The above request handlers handle static routes. Sometimes, data is sent along with the pathname in the form of query strings. These are dynamic routes, which can return different responses based on the data (query string parameters) that was sent.

• Static route: /, /otherpage
• Dynamic route: /api?student=leon

Static routes serve back files. Dynamic routes serve back JSON based on the query parameters.

Dynamic routes

Dynamic routes take both the page/route as well as the data sent along with the route into account when figuring out how to respond to the client.

else if (page == '/api') {
  if ('student' in params) {
    if (params['student'] == 'leon') {
      res.writeHead(200, {'Content-Type': 'application/json'})
      const objToJson = {
        name: "leon",
        status: "Boss Man",
        currentOccupation: "Baller"
      }
      res.end(JSON.stringify(objToJson))
    } else {
      res.writeHead(200, {'Content-Type': 'application/json'})
      const objToJson = {
        name: "unknown",
        status: "unknown",
        currentOccupation: "unknown"
      }
      res.end(JSON.stringify(objToJson))
    }
  }
}

In the above code, we can see that there’s a route that responds to the /api URL. It gets that URL from the page variable defined at the beginning of the code. However, it doesn’t send back a static page. If the /api URL is hit, it then checks params for a value. That value is sent from the client along with the URL in the form of a query string parameter. Its used to send back a more customized response based on the data sent.

In our case, we can see that if params has a JSON key called student with a value of leon, it will send back a specific response. If it gets any other data than leon, it sends back a different response.
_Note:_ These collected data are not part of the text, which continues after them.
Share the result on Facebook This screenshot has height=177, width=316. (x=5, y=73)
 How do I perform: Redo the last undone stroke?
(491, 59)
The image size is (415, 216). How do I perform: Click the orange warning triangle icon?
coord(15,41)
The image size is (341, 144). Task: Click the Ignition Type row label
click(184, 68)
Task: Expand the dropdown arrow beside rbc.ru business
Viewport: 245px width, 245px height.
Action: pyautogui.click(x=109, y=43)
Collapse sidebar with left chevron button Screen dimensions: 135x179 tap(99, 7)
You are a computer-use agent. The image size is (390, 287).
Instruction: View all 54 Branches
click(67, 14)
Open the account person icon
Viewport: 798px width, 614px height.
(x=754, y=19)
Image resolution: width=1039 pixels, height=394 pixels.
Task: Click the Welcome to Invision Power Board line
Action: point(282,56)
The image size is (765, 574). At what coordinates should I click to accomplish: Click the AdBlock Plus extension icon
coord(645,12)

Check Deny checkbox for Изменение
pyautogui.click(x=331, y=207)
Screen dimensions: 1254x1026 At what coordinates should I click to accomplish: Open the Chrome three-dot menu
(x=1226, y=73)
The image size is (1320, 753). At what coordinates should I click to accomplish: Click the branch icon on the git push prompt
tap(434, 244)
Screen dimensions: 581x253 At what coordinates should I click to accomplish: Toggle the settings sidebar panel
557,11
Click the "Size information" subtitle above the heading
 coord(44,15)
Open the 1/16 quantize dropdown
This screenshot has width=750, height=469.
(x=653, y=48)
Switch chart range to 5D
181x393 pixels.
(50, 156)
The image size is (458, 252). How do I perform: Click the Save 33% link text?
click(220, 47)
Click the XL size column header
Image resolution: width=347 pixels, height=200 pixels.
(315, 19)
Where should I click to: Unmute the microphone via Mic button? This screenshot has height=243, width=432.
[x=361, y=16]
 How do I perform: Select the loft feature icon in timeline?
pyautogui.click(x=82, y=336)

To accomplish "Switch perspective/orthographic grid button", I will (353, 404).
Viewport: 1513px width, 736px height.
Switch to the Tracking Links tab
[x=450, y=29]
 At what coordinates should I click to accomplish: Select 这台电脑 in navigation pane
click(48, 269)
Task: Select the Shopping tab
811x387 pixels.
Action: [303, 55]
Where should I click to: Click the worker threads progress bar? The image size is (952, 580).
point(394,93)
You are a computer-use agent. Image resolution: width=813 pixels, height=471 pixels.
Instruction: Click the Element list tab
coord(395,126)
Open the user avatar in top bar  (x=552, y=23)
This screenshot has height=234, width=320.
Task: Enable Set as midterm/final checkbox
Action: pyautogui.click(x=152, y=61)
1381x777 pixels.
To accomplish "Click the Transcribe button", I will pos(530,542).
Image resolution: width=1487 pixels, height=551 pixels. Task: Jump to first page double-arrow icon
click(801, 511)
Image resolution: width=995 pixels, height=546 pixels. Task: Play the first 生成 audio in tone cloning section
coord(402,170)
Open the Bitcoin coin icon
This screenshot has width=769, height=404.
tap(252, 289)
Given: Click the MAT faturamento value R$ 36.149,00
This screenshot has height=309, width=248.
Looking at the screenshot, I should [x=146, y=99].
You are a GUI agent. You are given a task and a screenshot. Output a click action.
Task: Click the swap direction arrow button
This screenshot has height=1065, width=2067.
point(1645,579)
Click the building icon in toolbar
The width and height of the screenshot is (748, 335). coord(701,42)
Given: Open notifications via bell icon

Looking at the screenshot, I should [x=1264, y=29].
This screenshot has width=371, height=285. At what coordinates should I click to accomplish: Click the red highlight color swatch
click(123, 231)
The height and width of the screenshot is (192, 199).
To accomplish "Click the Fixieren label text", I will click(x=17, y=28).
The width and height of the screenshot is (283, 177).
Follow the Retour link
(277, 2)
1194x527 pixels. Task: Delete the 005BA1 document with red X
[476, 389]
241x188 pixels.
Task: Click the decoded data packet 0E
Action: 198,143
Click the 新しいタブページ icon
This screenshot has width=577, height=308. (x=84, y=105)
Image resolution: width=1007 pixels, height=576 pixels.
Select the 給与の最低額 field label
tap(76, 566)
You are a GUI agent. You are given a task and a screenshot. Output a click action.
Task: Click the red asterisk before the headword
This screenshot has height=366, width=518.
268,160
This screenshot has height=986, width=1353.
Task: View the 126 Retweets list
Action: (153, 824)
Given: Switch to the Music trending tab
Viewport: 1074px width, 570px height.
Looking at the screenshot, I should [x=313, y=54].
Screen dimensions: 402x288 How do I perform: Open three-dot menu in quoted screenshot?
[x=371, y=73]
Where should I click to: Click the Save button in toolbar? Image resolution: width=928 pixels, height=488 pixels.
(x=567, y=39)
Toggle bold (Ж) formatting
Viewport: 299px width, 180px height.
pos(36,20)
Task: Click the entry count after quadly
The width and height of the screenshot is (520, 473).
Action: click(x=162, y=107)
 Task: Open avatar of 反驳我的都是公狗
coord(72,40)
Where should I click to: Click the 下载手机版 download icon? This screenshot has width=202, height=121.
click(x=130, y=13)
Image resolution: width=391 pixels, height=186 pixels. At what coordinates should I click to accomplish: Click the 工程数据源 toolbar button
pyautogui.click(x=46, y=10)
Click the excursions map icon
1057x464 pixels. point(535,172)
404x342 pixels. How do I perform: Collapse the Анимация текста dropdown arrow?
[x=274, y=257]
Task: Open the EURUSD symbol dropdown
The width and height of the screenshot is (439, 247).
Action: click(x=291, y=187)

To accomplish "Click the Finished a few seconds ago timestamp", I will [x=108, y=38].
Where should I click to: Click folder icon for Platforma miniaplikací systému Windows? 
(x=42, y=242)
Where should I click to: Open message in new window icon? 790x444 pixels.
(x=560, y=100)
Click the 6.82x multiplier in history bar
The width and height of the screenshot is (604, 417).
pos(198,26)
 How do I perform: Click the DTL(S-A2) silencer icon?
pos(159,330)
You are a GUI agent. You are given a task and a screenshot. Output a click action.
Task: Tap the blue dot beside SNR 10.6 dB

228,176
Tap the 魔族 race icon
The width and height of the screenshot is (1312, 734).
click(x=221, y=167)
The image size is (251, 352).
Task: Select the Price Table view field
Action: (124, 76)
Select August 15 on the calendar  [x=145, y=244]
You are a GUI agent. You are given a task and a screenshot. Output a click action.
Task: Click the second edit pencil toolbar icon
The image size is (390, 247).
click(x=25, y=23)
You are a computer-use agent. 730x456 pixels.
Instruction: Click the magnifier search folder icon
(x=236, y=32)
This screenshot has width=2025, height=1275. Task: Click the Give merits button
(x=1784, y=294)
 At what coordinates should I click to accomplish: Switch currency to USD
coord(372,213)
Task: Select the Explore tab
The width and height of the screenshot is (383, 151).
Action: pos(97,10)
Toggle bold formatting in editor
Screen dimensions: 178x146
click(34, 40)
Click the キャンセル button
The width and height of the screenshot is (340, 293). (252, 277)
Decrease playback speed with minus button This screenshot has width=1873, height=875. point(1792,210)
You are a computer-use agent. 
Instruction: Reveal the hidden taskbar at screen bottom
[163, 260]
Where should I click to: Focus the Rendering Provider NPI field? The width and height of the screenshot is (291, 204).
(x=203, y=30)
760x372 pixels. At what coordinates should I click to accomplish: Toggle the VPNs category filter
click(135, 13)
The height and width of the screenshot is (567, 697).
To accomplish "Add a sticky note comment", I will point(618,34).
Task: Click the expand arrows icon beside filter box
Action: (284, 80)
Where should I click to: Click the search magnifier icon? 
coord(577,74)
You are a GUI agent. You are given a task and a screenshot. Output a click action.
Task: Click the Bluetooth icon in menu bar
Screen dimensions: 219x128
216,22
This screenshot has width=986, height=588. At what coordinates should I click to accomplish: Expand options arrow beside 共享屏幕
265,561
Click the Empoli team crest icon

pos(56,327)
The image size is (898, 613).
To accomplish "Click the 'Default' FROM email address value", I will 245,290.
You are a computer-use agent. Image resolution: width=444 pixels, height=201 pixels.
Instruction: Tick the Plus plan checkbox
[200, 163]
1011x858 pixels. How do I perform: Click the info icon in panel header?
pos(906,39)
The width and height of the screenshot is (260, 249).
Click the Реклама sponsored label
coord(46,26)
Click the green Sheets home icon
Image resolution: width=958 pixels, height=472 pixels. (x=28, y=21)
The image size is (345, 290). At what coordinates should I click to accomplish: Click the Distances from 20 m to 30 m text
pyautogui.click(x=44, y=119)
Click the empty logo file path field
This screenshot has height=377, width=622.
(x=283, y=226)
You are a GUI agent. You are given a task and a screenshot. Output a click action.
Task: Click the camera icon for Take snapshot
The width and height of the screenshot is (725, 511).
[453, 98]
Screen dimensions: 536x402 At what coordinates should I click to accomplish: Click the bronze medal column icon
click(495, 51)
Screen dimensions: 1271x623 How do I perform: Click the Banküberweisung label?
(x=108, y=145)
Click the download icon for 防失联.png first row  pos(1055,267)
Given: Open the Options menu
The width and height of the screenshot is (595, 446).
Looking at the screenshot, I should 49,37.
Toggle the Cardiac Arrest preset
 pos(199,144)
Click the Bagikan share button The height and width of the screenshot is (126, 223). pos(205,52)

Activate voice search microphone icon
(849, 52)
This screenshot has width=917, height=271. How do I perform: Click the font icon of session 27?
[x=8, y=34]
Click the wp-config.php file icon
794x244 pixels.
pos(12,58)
The request would look like: /api?student=leon. It causes the server to send back a response of:

{
  "name": "leon",
  "status": "Boss Man",
  "currentOccupation": "Baller"
}

Other student query strings would get this response instead:

{
  "name": "unknown",
  "status": "unknown",
  "currentOccupation": "unknown"
}

That’s the basics of responding to dynamic routes. They can get more complicated with things like secured routes or reading something from a database before sending back a response or communicating with another API – like to send payment information, but under all of those complexities, the pattern is still the same – get data in some way from the associated route & use it to form a response to send back.

Fallback handler

Finally the last request handler we have is the one that responds to requests for anything other than the specific routes defined in the other request handlers. Its essentially an error handler. It sends back a message to let the visitor know that whatever they’re looking for isn’t available on the server or wasn’t requested in the right way.

In this case, it also uses an outside library called figlet to format the response into ASCII art instead of merely ending back an error message or directing the browser to a page.

else {
  figlet('404!!', function(err, data) {
    if (err) {
      console.log('Something went wrong...')
      console.dir(err)
      return
    }
    res.write(data)
    res.end()
  })
}

We can see that the above catch-all request handler sends back an error message which gets logged to the console & also sends back the data that was used in the request, along with ending the request.

All of these routes make up the bulk of the server code. The other key pieces are the imports, setting up the server & then invoking it. This is all done with Node, which is fairly declarative, causing us to have to write the instructions for each route very granularly. Libraries like Express abstract some of this away, much like how React includes methods to perform common tasks. Node gives us more control & Express builds on Node with its own methods to give us convenience, but its still Node under the hood.